Minnesota is almost-certain to get reamed.

The data proving this is clear. When New York implemented its "shelter in place" and other towns and cities implemented "social distancing" we should have seen an immediate collapse in the R0 in that area. We did not. We've seen a change -- about 0.4-0.5 on a national basis and approximately the same in NY, but out of 2.5-3.0 it's clear that casual social interaction being cut by 90% or more for the common person on the street is not stopping the transmission.

You can work in a warehouse and not get within 6' of anyone. You can stock grocery shelves and do likewise. And if you're laid off and staying mostly at home, since everything you want to do is closed, well, it's you and your cat. And so on.

So who's that leave?

HOSPITAL WORKERS who by definition cannot socially distance and do their jobs.

Singapore identified this immediately and stopped the madness by mandating washing of hands with soap and water, not so-called "sanitizers", before and after each contact with a person or thing that could potentially be infected. By doing that they dropped the infection rate of their hospital staff to a statistical zero and almost immediately thereafter the outbreak there was under control. They still get a case here and there, but the simple fact is that despite the screams of horror about community spread the facts are that it isn't that easy for social transmission of this bug to take place, except through super-spreading events.

If it was then the mitigating factors would have had an immediate and dramatic impact, and they have not.

We have repeatedly seen this pattern and it happens in city after city. We must stop it.

I have posted several times the basic mantra from what Singapore learned: ******n it, wash your hands!

Well, that apparently doesn't even manage to register. It also gets me hate mail since I'm "attacking" the "heroes."

You're not a hero if you're contracting, and thus becoming infectious, in a hospital from the bugs the patients have. You're a zero because by definition you can be, and probably are, giving it to others -- and quite probably a lot of of others.

And don't tell me medical workers, including doctors and nurses, wash their hands in hospitals generally. They most-certainly do not. My dentist's office is better at it (and yeah, I pay attention to it too) but in no hospital I've ever been in attending to family members and friends has every doctor and nurse, when entering the room, washed their hands right there, done whatever, and then done it again on the way out.
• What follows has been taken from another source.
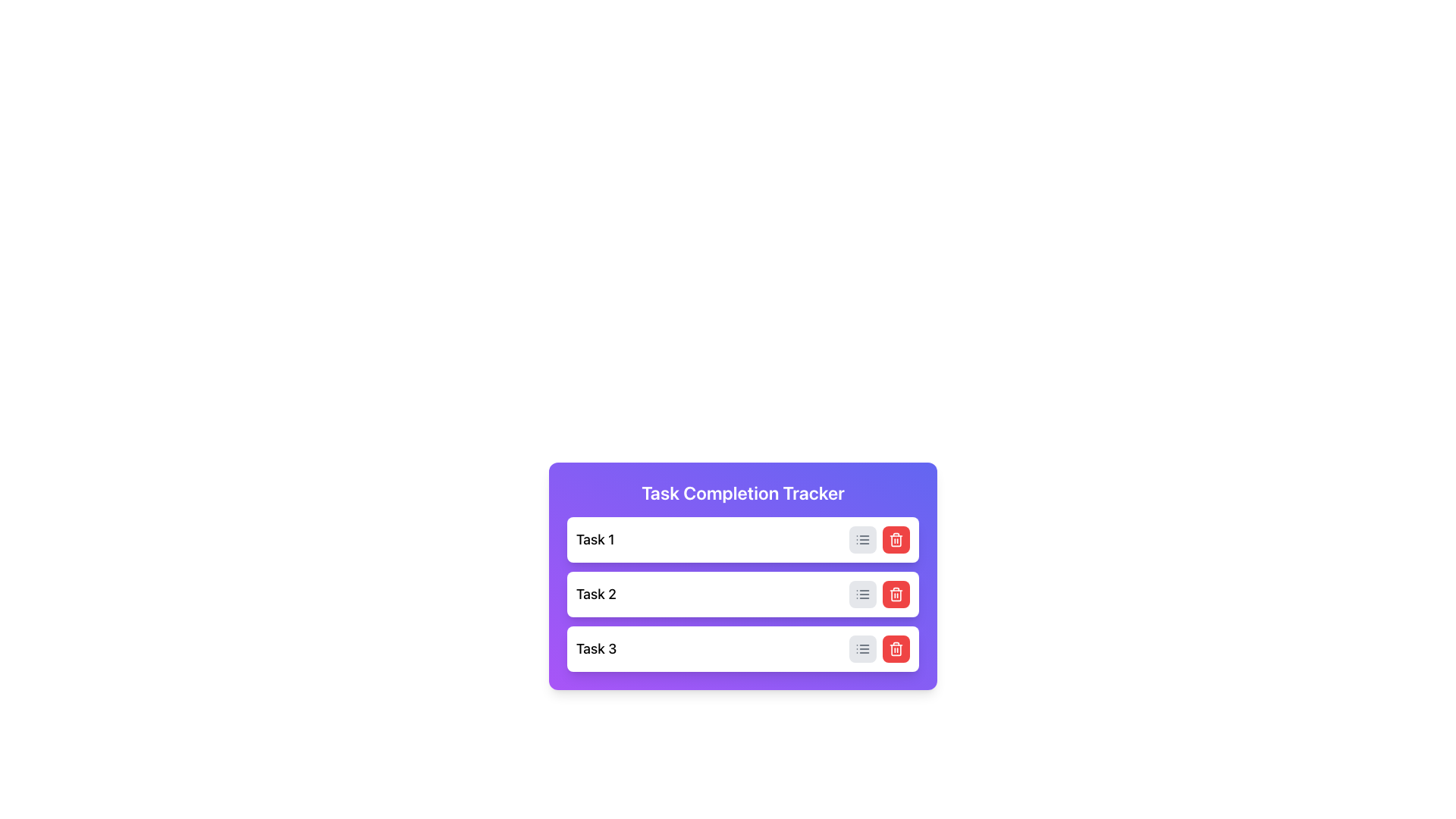 Image resolution: width=1456 pixels, height=819 pixels. I want to click on the body of the trash can icon, which is part of a red button located at the end of a task row in the task list, so click(896, 648).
Never once. Not when my mother was in having cancer surgery (!!!), not when I was visiting my sister in step-down, not when other family members and friends have been in a hospital, never, ever, anywhere with that protocol, period.

The only other way to stop this transmission is to arrange so all Covid patients go to hospitals (whether field expedient or otherwise) where nobody is allowed in the building unless actively ill, in which case they can't leave until not, or proved seroconverted by antibody test and thus immune.

We will not stop the outbreaks until we stop this. If we're not going to do this here and now we're far better to take the hit now coming into the spring and summer than to get hammered in the fall when co-infection with ordinary influenza will kill many more than would otherwise die.